7. The method as described in claim 1, characterized in that, The following steps are used to determine the debridement target boundary based on all debridement positioning decision values: Select one of the debridement positioning decision values; When the debridement positioning decision value is less than or equal to the preset debridement positioning decision threshold, the debridement policy region corresponding to the debridement positioning decision value is marked as the debridement area; When the debridement positioning decision value is greater than the preset debridement positioning decision threshold, the debridement policy region corresponding to the debridement positioning decision value is marked as a normal region and no further processing is performed. Repeat the above steps to mark the debridement policy domains corresponding to the remaining debridement location decision values, thereby obtaining multiple debridement regions. All debridement regions are then combined to form the debridement location boundary of the debridement target.

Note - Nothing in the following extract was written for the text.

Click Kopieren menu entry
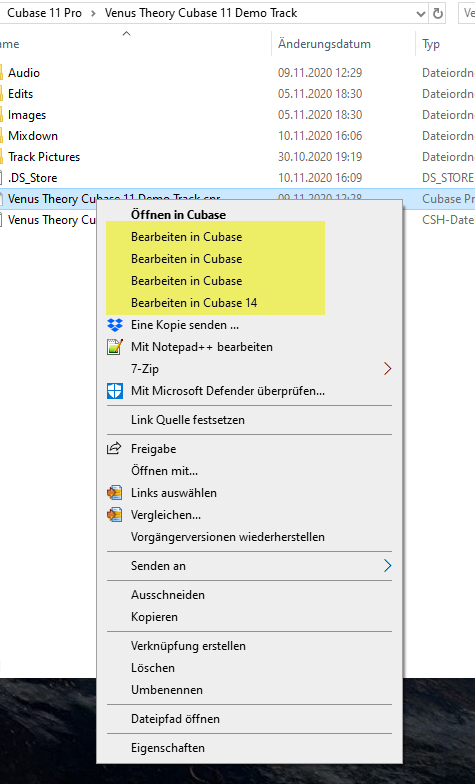 click(x=154, y=617)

8. A carbon dioxide laser debridement and positioning device, characterized in that, It includes an intelligent control unit, which includes: The target detection grayscale image acquisition module is used to acquire the target detection grayscale image of the debridement target after the carbon dioxide laser debridement positioning device is started. The grayscale modulation feature determination module is used to select a grayscale pixel in the target detection grayscale image, determine the adaptive grayscale basis of the grayscale pixel based on the target detection grayscale image, determine the grayscale modulation factor through the adaptive grayscale basis, determine the grayscale modulation feature corresponding to the grayscale pixel based on the grayscale modulation factor, and repeat the above steps to determine the grayscale modulation feature corresponding to the remaining grayscale pixels in the target detection grayscale image; The cleanup strategy localization determination module is used to determine the modulation entropy of adjacent pixels for each grayscale modulation feature, and to determine multiple cleanup strategy localizations through all adjacent pixel modulation entropies. The debridement positioning boundary determination module is used to determine the debridement positioning decision value for each debridement strategy region, and to determine the debridement positioning boundary of the debridement target based on all debridement positioning decision values; The positioning marking module is used to mark the position of the debridement operation of the carbon dioxide laser debridement device through the debridement positioning boundary.

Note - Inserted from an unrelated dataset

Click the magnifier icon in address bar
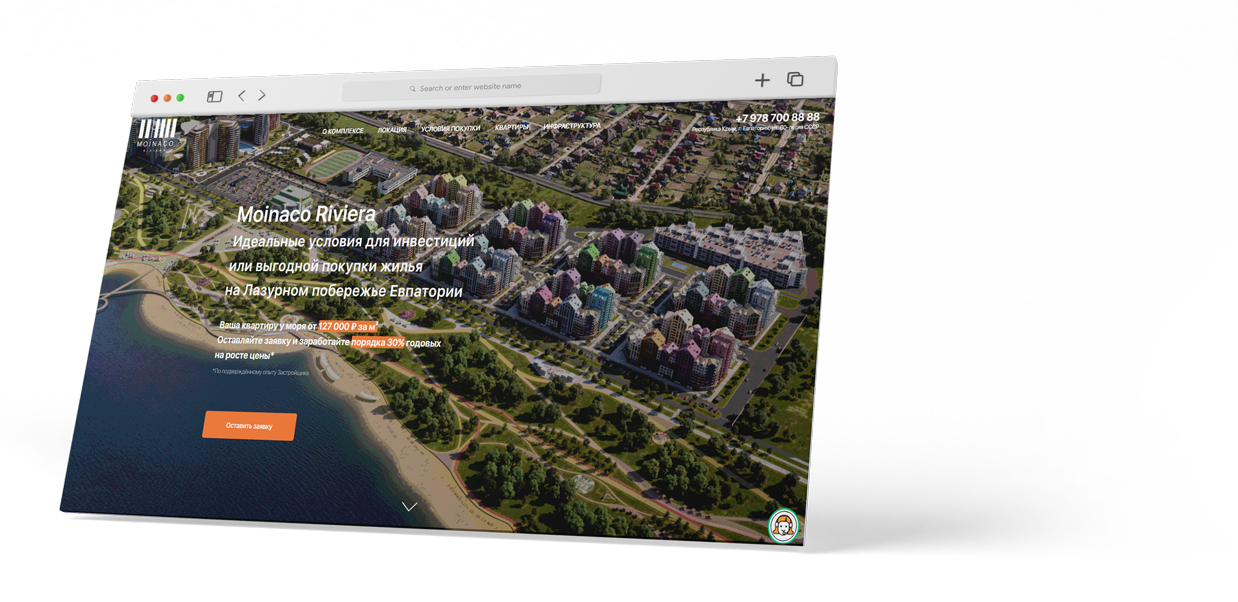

9. A computer device comprising a memory and a processor, wherein the memory stores a computer program, characterized in that, When the processor executes the computer program, it implements the steps of the control method for the carbon dioxide laser debridement and positioning device according to any one of claims 1 to 7.

10. A computer-readable storage medium storing a computer program, characterized in that, When the computer program is executed by the processor, it implements the steps of the control method for the carbon dioxide laser debridement and positioning device as described in any one of claims 1 to 7.